Beating Vasiliy Lomachenko doesn’t hold as much weight as it once did. 

The superlatives used to describe his skills were well documented even before he gained national attention. As an amateur, the Ukrainian native racked up 396 wins against just one defeat, something he avenged several times over. In the pros, Lomachenko has been praised for his ubiquitous offense and magical defense, earning the nickname “The Matrix.”

All in all, the former two-time Olympic gold medalist took home world titles in three separate weight classes and was once considered the best pound-for-pound fighter in the world. Losses to Teofimo Lopez and Devin Haney, however, have wiped away some of his pristine shine. 

When last seen, the now 35-year-old was trying to rationalize how the three judges sitting ringside could view Haney as the outright winner of their showdown earlier this year.

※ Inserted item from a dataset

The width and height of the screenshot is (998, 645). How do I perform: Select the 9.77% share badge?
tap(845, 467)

Facing any fighter, let alone an elite one, off the back of a loss isn’t exactly ideal. Whispers of Lomachenko being past his best and essentially at the end of his rope would likely plague whoever beats him next. 

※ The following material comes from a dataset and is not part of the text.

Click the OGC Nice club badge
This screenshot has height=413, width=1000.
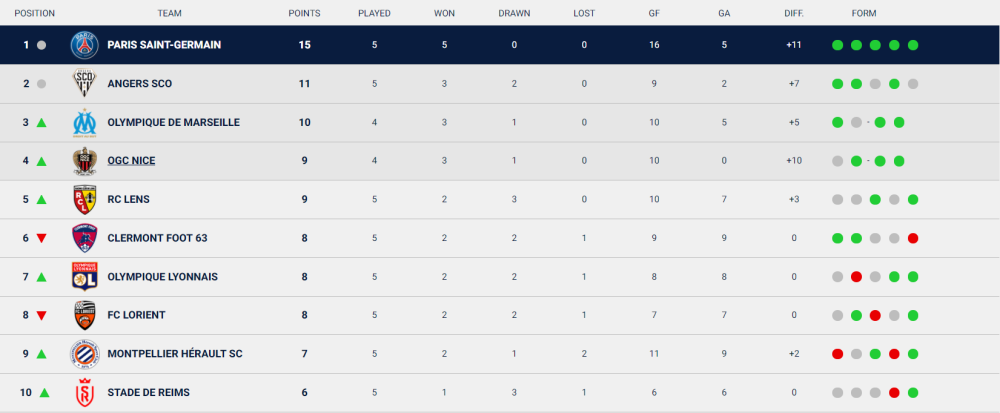[x=85, y=161]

Shakur Stevenson, nevertheless, is willing to deal with the critics that may harshly judge his performance against Lomachenko if the two faced off next. Sure the aging star has a tattered record, but he’s never been flat-out dominated by anyone. Stevenson though, is convinced that everyone, including his naysayers, would have no choice but to give him his props for what he would ultimately end up doing to him. 

“I would get my credit because I’m a wash him,” Stevenson told during a recent interview.  

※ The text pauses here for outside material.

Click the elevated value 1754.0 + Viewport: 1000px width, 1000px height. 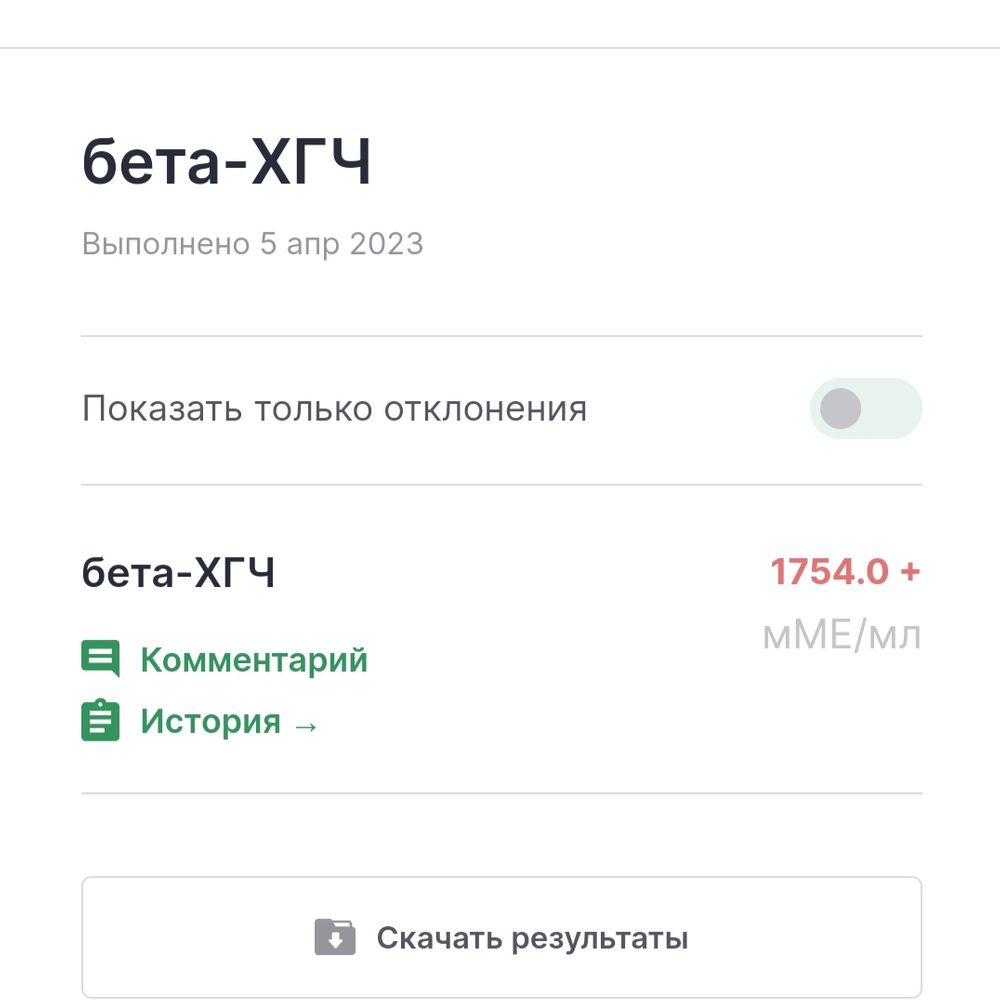coord(845,572)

Getting a fight against one of the best fighters at 135 pounds has been a vexing process for Stevenson. Although he wasn’t overly happy about it, he agreed to take on Shuichiro Yoshino in his lightweight debut a few months ago. 

Packing on the pounds and facing a bigger man was a breeze for Stevenson as he cruised to a sixth-round stoppage win. According to the 26-year-old, fighters such as Isaac Cruz, George Kambosos Jr., and William Zepeda turned the other way when team Stevenson approached them with a fight offer. 

A matchup against Lomachenko is far from set in stone but if the two do in fact matchup, Stevenson is determined to show why his fellow contemporaries aren’t too gung-ho about facing him. 

“If me and Lomachenko fight, I’m a wash him, and then everybody’s gonna understand why other people don’t like to fight me.”